In February, the Vega Truck Stop seldom saw a dull moment, with truckers trickling through in a steady stream beginning in late morning into the nighttime. The drivers rolled out of their trucks in comfortable clothing. Jovneek Smith, one of few women in the industry, wore a tracksuit with slippers, and Mohamed Muhudin wore shorts and a T-shirt. Muhudin is part of a growing population of Somali truckers who also patronize the dhaba because Punjabi food has similarities to Somali food, they say.

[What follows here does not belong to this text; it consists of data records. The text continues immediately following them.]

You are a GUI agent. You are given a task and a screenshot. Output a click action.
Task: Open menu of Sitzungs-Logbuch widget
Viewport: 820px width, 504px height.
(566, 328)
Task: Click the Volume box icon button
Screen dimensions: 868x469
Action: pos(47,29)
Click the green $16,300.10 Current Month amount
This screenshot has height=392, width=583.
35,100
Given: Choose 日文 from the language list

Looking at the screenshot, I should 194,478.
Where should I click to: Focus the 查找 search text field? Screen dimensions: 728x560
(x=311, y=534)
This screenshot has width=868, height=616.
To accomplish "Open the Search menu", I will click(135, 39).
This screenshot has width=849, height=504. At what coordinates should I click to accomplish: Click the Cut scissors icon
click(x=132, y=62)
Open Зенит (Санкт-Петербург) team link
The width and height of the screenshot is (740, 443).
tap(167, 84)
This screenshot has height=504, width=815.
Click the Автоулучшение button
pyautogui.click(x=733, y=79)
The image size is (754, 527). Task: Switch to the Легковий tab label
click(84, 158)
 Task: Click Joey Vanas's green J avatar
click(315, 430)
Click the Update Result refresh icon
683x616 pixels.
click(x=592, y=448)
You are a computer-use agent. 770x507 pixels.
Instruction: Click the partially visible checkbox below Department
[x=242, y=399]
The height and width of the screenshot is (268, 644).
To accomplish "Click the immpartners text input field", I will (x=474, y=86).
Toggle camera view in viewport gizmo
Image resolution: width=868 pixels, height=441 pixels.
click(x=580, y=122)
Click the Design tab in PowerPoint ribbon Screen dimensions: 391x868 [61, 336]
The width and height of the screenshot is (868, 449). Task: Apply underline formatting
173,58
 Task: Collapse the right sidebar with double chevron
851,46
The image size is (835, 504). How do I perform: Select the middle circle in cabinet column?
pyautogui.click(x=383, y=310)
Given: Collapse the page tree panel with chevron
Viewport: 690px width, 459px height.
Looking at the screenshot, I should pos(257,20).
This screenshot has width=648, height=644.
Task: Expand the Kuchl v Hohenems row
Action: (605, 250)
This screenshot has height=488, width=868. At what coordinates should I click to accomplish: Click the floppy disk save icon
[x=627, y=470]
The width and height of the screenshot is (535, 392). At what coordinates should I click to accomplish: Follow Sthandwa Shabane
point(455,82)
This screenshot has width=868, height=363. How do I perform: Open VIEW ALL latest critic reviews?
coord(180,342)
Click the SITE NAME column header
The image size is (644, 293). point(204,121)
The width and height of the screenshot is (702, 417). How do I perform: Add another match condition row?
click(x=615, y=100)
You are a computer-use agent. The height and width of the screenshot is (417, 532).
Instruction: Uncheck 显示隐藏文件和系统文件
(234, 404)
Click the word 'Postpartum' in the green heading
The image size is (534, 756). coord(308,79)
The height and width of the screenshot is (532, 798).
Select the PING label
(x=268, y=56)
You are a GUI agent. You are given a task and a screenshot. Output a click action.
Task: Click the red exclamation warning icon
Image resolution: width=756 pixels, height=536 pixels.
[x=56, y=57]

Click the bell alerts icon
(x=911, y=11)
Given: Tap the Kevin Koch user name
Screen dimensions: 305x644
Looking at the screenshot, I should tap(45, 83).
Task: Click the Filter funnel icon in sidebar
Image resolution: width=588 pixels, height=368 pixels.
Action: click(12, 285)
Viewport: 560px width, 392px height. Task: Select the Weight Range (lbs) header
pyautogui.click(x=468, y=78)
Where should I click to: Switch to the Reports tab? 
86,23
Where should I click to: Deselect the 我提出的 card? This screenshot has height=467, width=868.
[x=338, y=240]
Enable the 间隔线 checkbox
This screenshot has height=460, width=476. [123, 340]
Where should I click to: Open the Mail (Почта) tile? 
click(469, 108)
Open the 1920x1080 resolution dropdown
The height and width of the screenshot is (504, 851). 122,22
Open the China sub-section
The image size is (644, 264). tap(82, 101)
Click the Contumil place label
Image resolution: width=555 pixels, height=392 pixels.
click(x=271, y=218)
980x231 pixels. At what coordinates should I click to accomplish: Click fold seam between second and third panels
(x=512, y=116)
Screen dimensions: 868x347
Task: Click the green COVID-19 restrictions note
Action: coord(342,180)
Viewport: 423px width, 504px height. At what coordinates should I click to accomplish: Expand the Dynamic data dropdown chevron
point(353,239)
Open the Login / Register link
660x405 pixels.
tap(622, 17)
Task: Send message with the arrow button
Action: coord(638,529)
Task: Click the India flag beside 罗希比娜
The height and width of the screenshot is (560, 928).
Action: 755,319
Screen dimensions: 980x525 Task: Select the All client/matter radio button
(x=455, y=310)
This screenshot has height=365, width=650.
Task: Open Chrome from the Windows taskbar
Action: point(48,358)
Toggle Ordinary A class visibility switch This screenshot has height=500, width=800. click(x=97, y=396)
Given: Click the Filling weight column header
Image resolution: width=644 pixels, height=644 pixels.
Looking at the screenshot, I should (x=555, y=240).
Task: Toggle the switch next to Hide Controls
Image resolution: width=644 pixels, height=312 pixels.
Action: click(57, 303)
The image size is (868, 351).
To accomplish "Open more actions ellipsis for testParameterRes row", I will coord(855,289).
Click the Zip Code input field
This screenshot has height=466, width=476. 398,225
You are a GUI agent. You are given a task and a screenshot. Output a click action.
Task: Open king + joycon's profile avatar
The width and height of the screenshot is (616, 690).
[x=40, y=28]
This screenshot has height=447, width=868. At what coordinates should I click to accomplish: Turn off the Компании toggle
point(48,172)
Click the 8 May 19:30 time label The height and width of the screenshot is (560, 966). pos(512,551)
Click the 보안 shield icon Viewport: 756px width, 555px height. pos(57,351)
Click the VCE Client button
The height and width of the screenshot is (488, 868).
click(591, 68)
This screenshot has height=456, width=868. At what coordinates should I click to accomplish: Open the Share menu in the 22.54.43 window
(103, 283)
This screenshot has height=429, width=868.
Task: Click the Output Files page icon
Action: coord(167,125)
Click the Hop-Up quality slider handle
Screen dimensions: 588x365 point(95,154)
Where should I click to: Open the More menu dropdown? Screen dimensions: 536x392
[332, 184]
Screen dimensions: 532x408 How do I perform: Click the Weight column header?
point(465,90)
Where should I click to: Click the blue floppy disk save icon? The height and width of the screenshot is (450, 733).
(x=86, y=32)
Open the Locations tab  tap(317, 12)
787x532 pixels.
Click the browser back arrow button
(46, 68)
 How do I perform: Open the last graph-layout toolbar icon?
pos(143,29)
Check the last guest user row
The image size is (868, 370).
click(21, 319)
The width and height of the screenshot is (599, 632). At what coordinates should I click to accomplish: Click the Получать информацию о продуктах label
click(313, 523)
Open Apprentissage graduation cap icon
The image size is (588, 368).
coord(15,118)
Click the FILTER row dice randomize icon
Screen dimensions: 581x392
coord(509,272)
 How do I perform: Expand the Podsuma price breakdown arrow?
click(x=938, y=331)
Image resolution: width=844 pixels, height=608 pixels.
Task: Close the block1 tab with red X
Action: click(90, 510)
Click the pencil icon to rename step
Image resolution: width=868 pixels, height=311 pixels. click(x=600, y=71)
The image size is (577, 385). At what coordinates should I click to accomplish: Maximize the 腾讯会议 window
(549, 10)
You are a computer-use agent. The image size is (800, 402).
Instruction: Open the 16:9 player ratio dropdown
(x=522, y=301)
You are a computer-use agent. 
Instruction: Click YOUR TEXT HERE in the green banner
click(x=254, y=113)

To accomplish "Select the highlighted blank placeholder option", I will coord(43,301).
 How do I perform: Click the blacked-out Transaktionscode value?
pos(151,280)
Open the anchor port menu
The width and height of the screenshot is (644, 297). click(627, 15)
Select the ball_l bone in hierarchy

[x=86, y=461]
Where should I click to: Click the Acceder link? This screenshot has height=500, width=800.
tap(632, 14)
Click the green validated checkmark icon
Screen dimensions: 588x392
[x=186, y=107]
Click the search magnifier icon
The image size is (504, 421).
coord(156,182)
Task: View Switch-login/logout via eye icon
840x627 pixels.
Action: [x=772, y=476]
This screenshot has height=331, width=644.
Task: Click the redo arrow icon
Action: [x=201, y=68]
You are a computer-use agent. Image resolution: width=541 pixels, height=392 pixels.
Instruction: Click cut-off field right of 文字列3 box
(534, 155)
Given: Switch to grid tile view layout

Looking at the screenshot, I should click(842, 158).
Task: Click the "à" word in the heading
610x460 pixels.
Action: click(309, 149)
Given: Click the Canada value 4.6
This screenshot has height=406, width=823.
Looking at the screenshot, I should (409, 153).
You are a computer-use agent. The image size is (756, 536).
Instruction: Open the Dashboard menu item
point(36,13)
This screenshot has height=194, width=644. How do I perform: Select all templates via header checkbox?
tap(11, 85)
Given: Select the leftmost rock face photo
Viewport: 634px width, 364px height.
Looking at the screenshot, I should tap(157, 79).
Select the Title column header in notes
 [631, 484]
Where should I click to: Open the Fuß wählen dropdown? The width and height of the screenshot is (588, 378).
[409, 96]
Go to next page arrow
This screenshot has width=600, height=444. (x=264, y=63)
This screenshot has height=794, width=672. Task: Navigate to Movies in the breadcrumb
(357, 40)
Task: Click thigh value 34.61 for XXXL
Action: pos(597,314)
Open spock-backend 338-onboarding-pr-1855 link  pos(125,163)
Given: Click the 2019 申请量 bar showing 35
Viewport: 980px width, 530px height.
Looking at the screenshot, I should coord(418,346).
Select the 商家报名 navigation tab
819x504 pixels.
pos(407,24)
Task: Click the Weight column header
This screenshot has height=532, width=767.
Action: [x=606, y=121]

When the coronavirus pandemic erupted in 2020, the Sandhus, who had previously commuted between the Dallas area and Vega, moved to Vega full time to run the dhaba. Arjot’s younger sisters enrolled in the local schools while she took online classes during her last semester of college. The family adjusted the dhaba’s hours, reducing employees’ schedules and limiting the menu to popular items. Still, they feared their reduced staff couldn’t keep up with demand and that the dhaba wouldn’t make it.

“There were days where we cried so much because there’s orders of like 50 or 60 roti and we have zero made,” Arjot said. “There were days where we’d get so burned out.”

Despite the challenges of the pandemic, business has improved, and the family is hopeful about the dhaba’s future, although they are mindful that their business relies heavily on the conditions of seasonal highway traffic and the trucking industry.

Vega is a quiet town in the Texas Panhandle along the historic Route 66. MUST CREDIT: Washington Post photo by Carolyn Van Houten

“Whatever they go through, we go through,” Arjot said. “Right now, Punjabi truckers are suffering as they’re not getting the rates they desire or actually need.” Indeed, members of the North American trucking industry have recently threatened strikes over tense contract negotiations.

The family plans to renovate their dhaba this summer, adding showers and gas pumps. These improvements, Arjot said, will help develop the dhaba into a full-service travel center for not only truckers, but also for interstate travelers and local residents.

The Sandhus hope that their renovated dhaba will serve as a model for others, slowly and collectively becoming a staple of the American highway. For her part, Arjot can already envision Punjabi dhabas joining the ranks of big-box truck stops and travel centers peppering motorways.

“It’s just like how you’d go to a Pilot,” she said, “but it’ll be the Punjabi dhaba.”